In a recent judicial In a statement, the US Trustee said it objected to the FTX decision for two “primary” reasons. First, the law firm’s disclosures are insufficient to “assess whether S&C meets the Bankruptcy Code’s non-conflict and disinterestedness standards,” the Justice Department said.

Additionally, there may be a conflict of interest as Ryan Miller, General Counsel of FTX US, previously worked at S&C for eight years. The Justice Department said the investigation would put the law firm “in the conflicting position of investigating itself and its former partner.”

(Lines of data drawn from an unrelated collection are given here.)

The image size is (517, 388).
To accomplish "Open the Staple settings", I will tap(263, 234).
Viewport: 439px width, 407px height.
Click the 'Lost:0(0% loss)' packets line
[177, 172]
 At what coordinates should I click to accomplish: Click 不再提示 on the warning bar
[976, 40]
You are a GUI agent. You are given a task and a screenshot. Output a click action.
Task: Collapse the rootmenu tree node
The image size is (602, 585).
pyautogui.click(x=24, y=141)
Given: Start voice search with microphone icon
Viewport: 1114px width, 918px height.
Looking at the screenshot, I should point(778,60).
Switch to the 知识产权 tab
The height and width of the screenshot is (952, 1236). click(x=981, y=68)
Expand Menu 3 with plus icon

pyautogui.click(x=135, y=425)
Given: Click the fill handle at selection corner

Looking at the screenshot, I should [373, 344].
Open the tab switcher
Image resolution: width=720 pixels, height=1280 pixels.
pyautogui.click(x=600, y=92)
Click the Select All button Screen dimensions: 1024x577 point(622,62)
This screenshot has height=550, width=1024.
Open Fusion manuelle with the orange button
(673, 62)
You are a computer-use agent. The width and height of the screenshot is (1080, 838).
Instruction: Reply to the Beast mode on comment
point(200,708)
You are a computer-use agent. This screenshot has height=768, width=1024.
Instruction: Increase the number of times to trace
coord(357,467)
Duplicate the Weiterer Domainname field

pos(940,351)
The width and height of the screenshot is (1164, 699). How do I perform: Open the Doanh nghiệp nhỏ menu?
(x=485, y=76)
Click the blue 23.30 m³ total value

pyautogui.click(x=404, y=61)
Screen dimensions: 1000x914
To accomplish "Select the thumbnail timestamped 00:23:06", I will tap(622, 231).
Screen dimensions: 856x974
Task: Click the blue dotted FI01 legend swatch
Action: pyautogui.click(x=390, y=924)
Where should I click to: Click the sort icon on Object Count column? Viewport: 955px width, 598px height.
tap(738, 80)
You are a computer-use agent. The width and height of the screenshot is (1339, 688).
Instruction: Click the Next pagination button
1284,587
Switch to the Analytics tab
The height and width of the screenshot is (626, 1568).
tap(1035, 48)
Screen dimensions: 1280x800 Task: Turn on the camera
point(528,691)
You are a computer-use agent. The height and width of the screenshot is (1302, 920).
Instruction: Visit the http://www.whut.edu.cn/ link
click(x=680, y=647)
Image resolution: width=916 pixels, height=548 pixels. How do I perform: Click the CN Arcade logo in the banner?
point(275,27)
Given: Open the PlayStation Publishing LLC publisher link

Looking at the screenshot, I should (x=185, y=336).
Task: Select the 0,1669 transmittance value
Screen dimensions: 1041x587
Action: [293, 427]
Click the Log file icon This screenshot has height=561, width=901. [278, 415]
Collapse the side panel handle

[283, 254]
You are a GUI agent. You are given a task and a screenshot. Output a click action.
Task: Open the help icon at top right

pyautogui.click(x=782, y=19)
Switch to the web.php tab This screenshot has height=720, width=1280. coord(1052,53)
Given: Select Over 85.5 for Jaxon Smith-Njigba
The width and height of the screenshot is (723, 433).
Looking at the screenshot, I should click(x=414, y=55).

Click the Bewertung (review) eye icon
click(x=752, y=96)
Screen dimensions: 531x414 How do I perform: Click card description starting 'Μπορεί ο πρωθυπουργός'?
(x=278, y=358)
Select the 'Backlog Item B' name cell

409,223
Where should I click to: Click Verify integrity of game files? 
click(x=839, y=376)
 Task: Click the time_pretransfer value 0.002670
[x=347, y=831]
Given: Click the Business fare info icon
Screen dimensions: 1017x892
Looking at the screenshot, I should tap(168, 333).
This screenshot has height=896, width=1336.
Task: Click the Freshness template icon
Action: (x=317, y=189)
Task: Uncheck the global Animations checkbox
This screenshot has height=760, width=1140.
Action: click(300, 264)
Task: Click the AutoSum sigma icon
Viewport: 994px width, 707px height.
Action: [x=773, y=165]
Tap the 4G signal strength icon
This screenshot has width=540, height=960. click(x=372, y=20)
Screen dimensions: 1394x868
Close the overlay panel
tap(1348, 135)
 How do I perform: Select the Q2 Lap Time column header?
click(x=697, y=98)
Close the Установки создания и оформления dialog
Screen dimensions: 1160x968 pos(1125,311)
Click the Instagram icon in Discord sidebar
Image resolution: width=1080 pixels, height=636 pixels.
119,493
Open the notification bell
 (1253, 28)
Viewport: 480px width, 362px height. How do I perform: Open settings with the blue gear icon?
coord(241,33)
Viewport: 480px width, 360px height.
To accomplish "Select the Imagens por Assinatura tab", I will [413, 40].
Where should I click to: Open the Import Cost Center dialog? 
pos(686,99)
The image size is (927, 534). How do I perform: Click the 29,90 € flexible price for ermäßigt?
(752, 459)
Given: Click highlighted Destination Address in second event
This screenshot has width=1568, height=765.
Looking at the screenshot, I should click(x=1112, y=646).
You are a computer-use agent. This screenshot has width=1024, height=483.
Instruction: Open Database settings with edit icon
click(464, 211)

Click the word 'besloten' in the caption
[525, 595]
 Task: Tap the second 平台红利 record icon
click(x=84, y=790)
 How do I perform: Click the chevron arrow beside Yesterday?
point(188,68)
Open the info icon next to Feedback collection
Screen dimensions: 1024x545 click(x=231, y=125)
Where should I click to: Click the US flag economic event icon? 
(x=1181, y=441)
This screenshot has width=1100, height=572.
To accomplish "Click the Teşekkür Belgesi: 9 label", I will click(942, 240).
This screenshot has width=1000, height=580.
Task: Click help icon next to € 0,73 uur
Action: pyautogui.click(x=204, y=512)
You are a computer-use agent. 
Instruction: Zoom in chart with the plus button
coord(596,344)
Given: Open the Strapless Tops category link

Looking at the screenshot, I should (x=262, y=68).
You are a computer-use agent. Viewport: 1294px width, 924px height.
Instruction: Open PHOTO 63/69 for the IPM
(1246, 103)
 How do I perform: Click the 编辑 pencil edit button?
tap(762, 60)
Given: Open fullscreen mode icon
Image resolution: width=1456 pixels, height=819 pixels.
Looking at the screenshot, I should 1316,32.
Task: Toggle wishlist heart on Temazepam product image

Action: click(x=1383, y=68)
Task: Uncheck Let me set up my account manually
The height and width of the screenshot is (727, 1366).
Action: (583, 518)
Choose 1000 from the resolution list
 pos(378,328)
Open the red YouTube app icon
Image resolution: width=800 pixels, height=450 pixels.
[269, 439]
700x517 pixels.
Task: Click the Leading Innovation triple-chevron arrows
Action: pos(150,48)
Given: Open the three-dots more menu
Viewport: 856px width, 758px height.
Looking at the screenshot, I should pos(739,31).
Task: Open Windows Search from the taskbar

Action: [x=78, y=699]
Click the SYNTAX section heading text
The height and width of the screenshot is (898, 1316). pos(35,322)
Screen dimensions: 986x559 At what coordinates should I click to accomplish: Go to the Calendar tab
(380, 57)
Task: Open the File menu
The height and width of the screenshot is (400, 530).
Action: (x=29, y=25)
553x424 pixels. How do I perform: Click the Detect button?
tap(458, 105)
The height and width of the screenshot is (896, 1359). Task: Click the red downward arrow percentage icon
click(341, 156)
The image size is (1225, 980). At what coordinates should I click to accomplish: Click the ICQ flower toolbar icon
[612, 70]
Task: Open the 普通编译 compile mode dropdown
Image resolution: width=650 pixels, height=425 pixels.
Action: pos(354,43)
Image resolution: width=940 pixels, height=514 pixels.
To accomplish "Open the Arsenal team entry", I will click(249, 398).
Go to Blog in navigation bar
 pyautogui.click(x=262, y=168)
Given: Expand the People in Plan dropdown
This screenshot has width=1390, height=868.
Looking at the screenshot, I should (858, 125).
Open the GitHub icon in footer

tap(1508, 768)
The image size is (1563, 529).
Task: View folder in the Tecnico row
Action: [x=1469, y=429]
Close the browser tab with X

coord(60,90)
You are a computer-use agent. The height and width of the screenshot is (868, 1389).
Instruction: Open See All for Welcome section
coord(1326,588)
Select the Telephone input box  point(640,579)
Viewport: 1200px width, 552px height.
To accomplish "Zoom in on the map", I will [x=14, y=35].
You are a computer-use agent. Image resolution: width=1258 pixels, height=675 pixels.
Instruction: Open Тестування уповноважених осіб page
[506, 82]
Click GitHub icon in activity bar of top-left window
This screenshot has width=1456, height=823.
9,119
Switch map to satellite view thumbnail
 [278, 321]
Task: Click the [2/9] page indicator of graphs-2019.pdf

“Second, the scope of S&C’s withholding cannot be permitted as proposed,” the complaint added, clarifying that bankruptcy rules “specifically prohibit debtors in possession from conducting investigations.” The Justice Department asked the court to dismiss S&C’s application.

The Justice Department’s complaint comes just days after a bipartisan group of four United States senators, including John Hickenlooper, Tom Tillis, Elizabeth Warren and Cynthia Lummis, attacked S&C on much the same grounds.

Four senators wrote a letter to Judge John Dorsey of the U.S. Bankruptcy Court for the District of Delaware on Jan. 9, urging him to approve a proposal to appoint an independent examiner into FTX’s operations before its collapse in November. They wrote:

“We believe it is imperative that a strong, objective and disinterested expert be appointed in this case to conduct an investigative investigation into FTX, FTX US and their related entities to uncover the facts necessary to reassure FTX’s customers — and the public at large , – that justice be done and to inform Congress about future digital asset legislation.”

In early November, FTX and its group of crypto companies filed for Chapter 11 bankruptcy . Sam Bankman-Fried, the disgraced founder of FTX, later arrested in the Bahamas after the US Attorney formally filed criminal charges against him. He was eventually extradited to the United States, where he was released from prison after posting bail in in the amount of 250 million dollars in a New York court.

The Southern District of New York charged SBF with eight criminal counts, including fraud and conspiracy to misappropriate customer funds. Separately, the SEC accused SBF of “orchestrating a scheme to defraud investors in FTX.”

According to the latest updates, FTX has succeeded return more than 5 billion dollars cash and liquid assets that can be used to repay creditors. However, FTX’s counsel said it was still “not clear” how large the settlement fund would be for FTX’s creditors.